• **WORK TO COMPLETE**
Reproduce the entries below word for word, beginning with the first line and stopping after the line that contains "click(x=132, y=1016)".

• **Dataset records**
● ● ● ● ●

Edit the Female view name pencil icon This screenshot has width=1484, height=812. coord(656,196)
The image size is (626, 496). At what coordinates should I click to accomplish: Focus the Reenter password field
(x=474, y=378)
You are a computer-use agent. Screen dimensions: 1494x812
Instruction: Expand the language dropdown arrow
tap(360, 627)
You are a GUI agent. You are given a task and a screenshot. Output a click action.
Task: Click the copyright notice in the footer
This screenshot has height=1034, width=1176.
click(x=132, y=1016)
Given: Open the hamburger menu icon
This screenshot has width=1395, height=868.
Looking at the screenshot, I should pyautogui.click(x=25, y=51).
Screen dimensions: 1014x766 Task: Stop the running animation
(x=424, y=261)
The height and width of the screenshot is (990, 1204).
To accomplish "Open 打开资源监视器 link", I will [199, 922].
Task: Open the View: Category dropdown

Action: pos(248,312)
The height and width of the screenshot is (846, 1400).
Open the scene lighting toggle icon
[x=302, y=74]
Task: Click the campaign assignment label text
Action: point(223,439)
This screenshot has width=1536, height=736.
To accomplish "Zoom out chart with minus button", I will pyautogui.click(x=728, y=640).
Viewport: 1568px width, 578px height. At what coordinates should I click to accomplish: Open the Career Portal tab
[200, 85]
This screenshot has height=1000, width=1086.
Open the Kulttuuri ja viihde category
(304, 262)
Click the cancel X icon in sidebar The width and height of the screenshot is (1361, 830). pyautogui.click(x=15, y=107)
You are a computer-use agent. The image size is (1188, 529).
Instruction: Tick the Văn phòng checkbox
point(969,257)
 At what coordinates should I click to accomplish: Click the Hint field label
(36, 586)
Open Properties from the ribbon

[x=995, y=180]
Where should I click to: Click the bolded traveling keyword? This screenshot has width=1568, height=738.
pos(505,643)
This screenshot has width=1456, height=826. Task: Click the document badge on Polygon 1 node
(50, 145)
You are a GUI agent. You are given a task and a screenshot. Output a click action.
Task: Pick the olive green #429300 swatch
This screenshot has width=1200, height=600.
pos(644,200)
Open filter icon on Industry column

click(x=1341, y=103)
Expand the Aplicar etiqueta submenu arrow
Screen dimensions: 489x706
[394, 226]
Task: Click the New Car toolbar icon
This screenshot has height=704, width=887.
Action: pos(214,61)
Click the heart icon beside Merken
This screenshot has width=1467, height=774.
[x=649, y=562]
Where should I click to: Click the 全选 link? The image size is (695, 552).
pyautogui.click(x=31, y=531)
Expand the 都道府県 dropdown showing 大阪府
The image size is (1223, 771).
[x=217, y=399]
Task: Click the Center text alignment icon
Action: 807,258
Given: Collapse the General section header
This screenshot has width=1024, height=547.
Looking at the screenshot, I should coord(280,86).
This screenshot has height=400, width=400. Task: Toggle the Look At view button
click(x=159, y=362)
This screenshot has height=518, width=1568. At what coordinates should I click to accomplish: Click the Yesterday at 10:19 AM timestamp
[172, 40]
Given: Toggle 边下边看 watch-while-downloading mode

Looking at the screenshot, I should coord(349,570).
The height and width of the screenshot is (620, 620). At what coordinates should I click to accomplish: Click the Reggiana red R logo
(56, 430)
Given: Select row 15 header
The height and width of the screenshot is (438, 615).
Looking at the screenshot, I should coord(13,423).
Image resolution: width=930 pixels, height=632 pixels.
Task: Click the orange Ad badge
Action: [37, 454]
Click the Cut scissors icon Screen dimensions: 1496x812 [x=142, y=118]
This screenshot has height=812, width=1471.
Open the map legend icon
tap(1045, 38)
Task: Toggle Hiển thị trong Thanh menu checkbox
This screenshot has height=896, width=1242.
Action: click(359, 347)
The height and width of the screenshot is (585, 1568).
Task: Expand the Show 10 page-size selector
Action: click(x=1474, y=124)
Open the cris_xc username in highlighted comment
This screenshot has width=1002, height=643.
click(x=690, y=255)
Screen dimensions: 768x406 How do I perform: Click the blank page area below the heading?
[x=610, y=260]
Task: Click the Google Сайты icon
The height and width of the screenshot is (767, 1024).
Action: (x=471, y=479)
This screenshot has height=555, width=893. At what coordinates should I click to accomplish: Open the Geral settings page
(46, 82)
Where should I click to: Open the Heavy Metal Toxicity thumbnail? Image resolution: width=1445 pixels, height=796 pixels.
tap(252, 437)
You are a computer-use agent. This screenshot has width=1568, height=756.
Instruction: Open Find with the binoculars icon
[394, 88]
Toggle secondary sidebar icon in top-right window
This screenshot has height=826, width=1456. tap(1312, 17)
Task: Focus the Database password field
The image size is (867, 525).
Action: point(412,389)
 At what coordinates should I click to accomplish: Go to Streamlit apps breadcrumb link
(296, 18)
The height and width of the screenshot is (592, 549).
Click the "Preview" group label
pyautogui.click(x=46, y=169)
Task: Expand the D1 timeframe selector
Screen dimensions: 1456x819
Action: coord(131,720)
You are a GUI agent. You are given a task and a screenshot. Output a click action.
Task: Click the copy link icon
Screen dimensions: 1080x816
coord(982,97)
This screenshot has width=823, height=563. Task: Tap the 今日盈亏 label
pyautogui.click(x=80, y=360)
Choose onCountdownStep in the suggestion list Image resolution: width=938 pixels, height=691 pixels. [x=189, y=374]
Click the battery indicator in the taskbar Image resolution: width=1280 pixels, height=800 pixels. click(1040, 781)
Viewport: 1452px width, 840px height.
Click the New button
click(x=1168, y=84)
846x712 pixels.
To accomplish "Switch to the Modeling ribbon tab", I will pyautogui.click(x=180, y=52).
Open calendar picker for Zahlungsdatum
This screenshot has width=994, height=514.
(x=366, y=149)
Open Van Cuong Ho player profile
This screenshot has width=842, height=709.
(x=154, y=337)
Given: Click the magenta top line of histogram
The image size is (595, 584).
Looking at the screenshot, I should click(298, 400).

● ● ● ● ●

• **WRITTEN SOLUTION**
Edit the Female view name pencil icon This screenshot has width=1484, height=812. coord(656,196)
The image size is (626, 496). At what coordinates should I click to accomplish: Focus the Reenter password field
(x=474, y=378)
You are a computer-use agent. Screen dimensions: 1494x812
Instruction: Expand the language dropdown arrow
tap(360, 627)
You are a GUI agent. You are given a task and a screenshot. Output a click action.
Task: Click the copyright notice in the footer
This screenshot has height=1034, width=1176.
click(x=132, y=1016)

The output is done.